As only the hand of providence can dictate, my mother became pregnant after that ill-fated night. I did not understand it back then at the age of five and six years old. I could not comprehend why my father was speaking and acting so angrily toward my mother, why his attitude was apprehensive about her pregnancy. Nevertheless, in spite of the demons and doubts with which he was obviously contending, the rest of us were ecstatic. None of our all-boy clan wanted another brother. We desperately wanted a sister, a little girl to hold and spoil. All of my life I had heard so much about my older sister, the one I had never seen, touched, or played with. Oh, how I longed for this baby to be a girl! Ever since my older sister had passed away, my parents had longed for her replacement. They had been disappointed not once, not twice, not thrice, and not even four times, but the last five births had been great disappointments. Not that my parents were disappointed with the blessing of having been given five more sons. Their sadness still stemmed from the loss of their first and only daughter. The day finally arrived for my mother to be taken to the hospital for the new baby, the one whose conception had produced such mixed sentiment in our house. In great suspense we waited for news of the birth of our newest sibling. My father finally arrived and delivered the news that the cycle of male births had been broken. It was a girl! There was jubilation among the brothers. We now had a little sister of our own, our own “sugar, and spice, and everything nice.” Her name, we were told, was Cynthia Joan Goings. I do not know for certain, but I want to believe that one look at my little sister with those beautiful brown eyes and fair complexion along with other very obvious Jim Goings look-alike features destroyed any doubts my father may have had about her paternity. My sister and I were always the two of my mother’s children who looked most like our father.

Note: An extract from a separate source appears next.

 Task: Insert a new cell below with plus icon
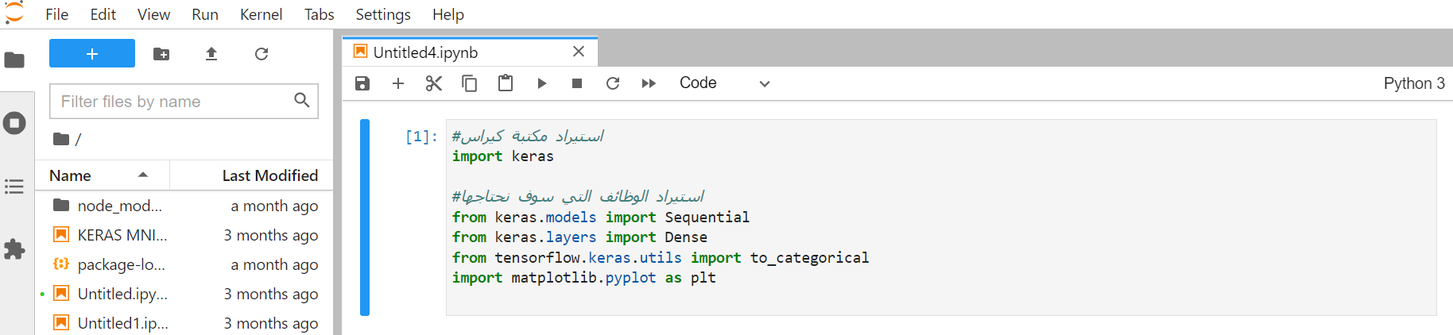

So with the doubt destroyed, my father headed up the celebration and spoiling process that would last throughout my childhood and hers. The one we had so desired and prayed for had finally come. We now felt complete and balanced as a family. It did not matter that she was one among many, a tender little ewe amongst many rough rams.
She was our rose that had blossomed in the desert of our mother’s years of despair. It felt good to have a little sister in the house, somebody who was soft, cuddly, and lovable. She stole each of our hearts and held them captive the rest of her life.